What new food trends are in store (the grocery store, that is) for 2008? According to the experts, 2008 might be called the year of ethical eating. Consumers are looking for more locally grown foods that support a healthier environment and a healthier lifestyle.
"Locavore" -- a person who seeks out locally grown and produced foods -- was designated the 2007 word of the year by the New Oxford American Dictionary, and eating locally is also is anticipated to be the biggest food trend of 2008. Experts say we can also expect consumers to think more holistically about their food -- questioning where it came from, its packaging, and its ecological footprint.

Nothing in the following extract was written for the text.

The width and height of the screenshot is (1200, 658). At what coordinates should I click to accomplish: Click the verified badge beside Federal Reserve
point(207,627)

Americans are also expected to experiment this year with exotic foods with bold flavors -- like goji berries, yumberries, pomegranates, blood oranges, colored and flavored salts, and grains such as red rice, amaranth, and black quinoa.
And, experts predict we can look forward to more healthy choices on grocery store shelves. People want foods that are convenient, fill them up, taste good, and will help them lose weight, says American Dietetic Association President Connie Diekman, MEd, RD.

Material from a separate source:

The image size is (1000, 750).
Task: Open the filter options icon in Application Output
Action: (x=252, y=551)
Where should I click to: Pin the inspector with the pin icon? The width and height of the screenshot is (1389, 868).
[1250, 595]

Soups, salads, fruits, vegetables, whole grains, and lean protein are examples of these healthy foods that multitask. Manufacturers are also expected to continue to create more portion-controlled packages of foods (like the popular 100-calorie snack packs).
Here's more of what diet and nutrition experts have named as the top food trends for 2008:
Food Trend No. 1: Eco-Friendly Foods
Increasingly, consumers want to know more about their food -- where it was grown, what ingredients it contains, how it was packaged, and the footprint its production left on the earth.
"It is the evolution of organics that consumers want to know and understand more about the foods they eat," says "Supermarket Guru" Phil Lempert, food trends editor and correspondent for NBC's Today Show. "You may choose a locally grown product over one that is organic because the food is fresher and its footprint is smaller."
Food Trend No. 2: Local, Natural, and Fresh Foods
On a similar note, we're likely to see more farmers markets and community co-ops, as well as more locally grown foods in mainstream grocery stores. Consumers are also said to be scrutinizing imported foods more carefully these days, and looking for those from countries that have very high safety standards.
Food Trend No. 3: Concern About Food Safety
No one wants to repeat the scares we had in 2007, when tainted pet food, peanut butter, ground beef, and other products made headlines. "Consumers are demanding safe food for us and our pets, and want the government to update the food safety system so we can have confidence that our food supply is safe," says American Dietetic Association spokeswoman Jeannie Moloo, PhD, RD.
Food Trend No. 4: Higher Prices
Food prices are expected to continue rising, which experts say will cause consumers to rethink their purchasing patterns. "Higher food prices will push consumers out of the fresh produce section into the freezer or canned food aisles to re-evaluate other options that can be just as nutritious," says Lempert.
Food Trend No. 5: Prebiotics and Probiotics
Consumers are learning that adding "friendly" bacteria to foods can help with digestion. And they're not just for yogurt any more. We'll be seeing the beneficial bacteria added to a wide variety of foods -- including chocolate, predicts Moloo.
Food Trend No. 6: Whole Grains
Shoppers will continue to opt for more healthy whole grains, including exotic types aimed at tempting the jaded palates of baby boomers, experts say. "There are numerous health benefits of whole grains, and food manufacturers are making it easier to enjoy them with new products," says Diekman. "Exotic grains such as amaranth, quinoa, teff, millet, and Kamut are going mainstream."
Food Trend No. 7: Simple Ingredients and Clearer Labels
Increasingly, consumers don't want ingredients they can't pronounce, nor do they want artificial colors, flavors, or preservatives, experts say. Look for more informative and clearer labels, and foods with just a handful of simple ingredients.
Food Trend No. 8: Emphasis on Lowering Salt
The American Medical Association has urged food manufacturers to lower the sodium in processed foods. "With an aging population and recommendations to lower sodium in our diets, companies are working to keep the same flavor profile and lower the sodium," says Moloo.
Food Trend No. 9: Alternative Sweeteners
Alternative natural sweeteners like ultrasweet stevia (which is 300 times sweeter than table sugar) and zero-calorie erythritol will replace high-fructose corn syrup and artificial sweeteners in more beverages and foods, experts predict.
Food Trend No. 10: Bottled Water Backlash
Bottled water remains popular among consumers looking to cut down on calories and artificial sweeteners. But growing awareness of the impact all those empty plastic bottles have on the environment (and the fact that many brands of bottled water are nothing more than purified tap water) is expected to make this option less appealing, experts say.